Au cœur de la psyché Japonaise avec Ryusuke Hamaguchi, cinéaste de l’intime

08.11.2019

TexteRebecca Zissmann

©MCJP

Dans ses films, les personnages semblent saisis d’un besoin incontrôlable de prendre la parole. De la laisser révéler le fond des choses pour dénouer les crises en disséquant l’émotion, pourtant peu souvent dévoilée au Japon. Ce jaillissement parfois brutal des mots peut surprendre dans un cinéma qui nous a plutôt habitué à la suggestion ou au dénouement par l’action. Mais quel rafraîchissement !

Ryusuke Hamaguchi est présent depuis peu sur les écrans français. Cet automne, la Maison de la Culture du Japon à Paris lui consacre une rétrospective, sa première en Europe « Ryusuke Hamaguchi, enregistrer l’intime ».  Le grand public n’a découvert ce réalisateur prodigue qu’en 2018, lors de la sortie en salles de Senses (titre original Happy Hour), sa fresque en cinq épisodes sur la crise existentielle traversée simultanément par quatre amies bientôt quadragénaires. Près de cinq heures de film qui laissent la part belle aux conversations de table, étirées comme rarement au cinéma.

Car Hamaguchi privilégie le jeu des acteurs et travaille en séparant les prises le moins possible pour leur laisser la liberté d’aller en profondeur dans le développement de leur personnage. Le réalisateur japonais dit d’ailleurs être inspiré par le cinéma de John Cassavetes qui « rend à l’écran le sentiment d’être sur le point de craquer ». Et des craquages, il y en a beaucoup dans ses films. Hamaguchi s’emploie à creuser les thématiques douloureuses de l’absence avec des personnages qui doivent faire face à la disparition soudaine d’un proche ou qui décident eux-mêmes de s’évaporer.

Comme dans Asako I et II, adaptation du roman « Netemo Sametemo » de Tomoka Shibasaki, où la jeune héroïne perd un amant pour le retrouver en un autre des années plus tard, dans un jeu de miroir étonnant. Ce film est le premier du réalisateur à avoir été présenté en compétition officielle au Festival de Cannes en 2018. Il est sorti en France dans la foulée l’hiver dernier.
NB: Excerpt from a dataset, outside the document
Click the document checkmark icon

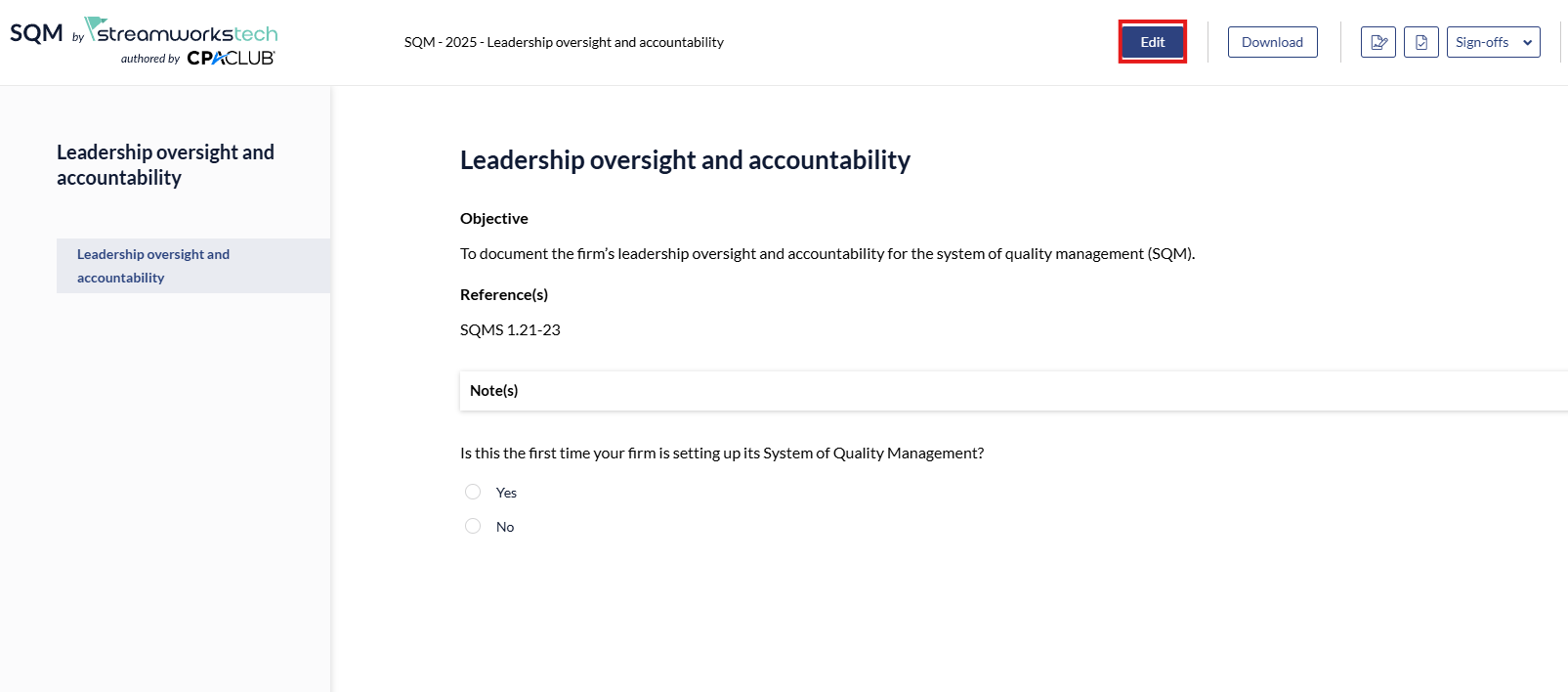pos(1420,42)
Hamaguchi, que l’on découvre tout juste ici, est déjà bien installé dans le paysage du cinéma japonais qu’il côtoie depuis une décennie. Son film de fin d’études, Passion, a été réalisé en 2008. On a pu le découvrir en salles cet été et mieux se rendre compte de son évolution cinématographique, qui s’est cadrée depuis pour ne retenir que le meilleur des logorrhées de ses acteurs.

Grâce à la rétrospective à la Maison de la Culture du Japon, on peut désormais découvrir ses travaux antérieurs et alternatifs. Notamment sa trilogie sur le Tohoku, durement frappé par le tsunami et l’incident nucléaire de mars 2011. Avec son acolyte Ko Sakai, Hamaguchi s’est rendu dans les régions sinistrées afin de recueillir les témoignages des rescapés dans une démarche d’archivage mémoriel.

C’est probablement à ce moment qu’il a développé son don pour filmer l’écoute. Car si certains personnages ouvrent les vannes de la confession, d’autres sont là pour s’en faire les receveurs. Sans compter le public. En filmant ces mécanismes d’interaction intimes, le réalisateur japonais apporte un vent de fraîcheur au cinéma japonais contemporain. Il écrit lui-même dans le recueil d’essais « Ryusuke Hamaguchi, enregistrer l’intime » publié en parallèle de la rétrospective par la Maison de la Culture du Japon à Paris, que ses films sont « des films de la chance ».

« En-dehors d’Asako I et II, tous mes autres films ont été réalisés avec des budgets étonnamment peu élevés au regard des standards internationaux. Si j’en suis venu à faire des films dans ces conditions, c’est parce que j’ai jugé que, dans le contexte cinématographique japonais de l’époque, c’était le meilleur moyen d’assurer mon indépendance et de mettre en scène des films en toute liberté ».

Senses, Asako I et II et Passion sont à voir et à revoir chez soi, grâce au coffret DVD Arte Editions à paraître le 27 novembre 2019.

La rétrospective que lui consacre la Maison de la Culture du Japon à Paris est à visionner jusqu’au 16 novembre 2019.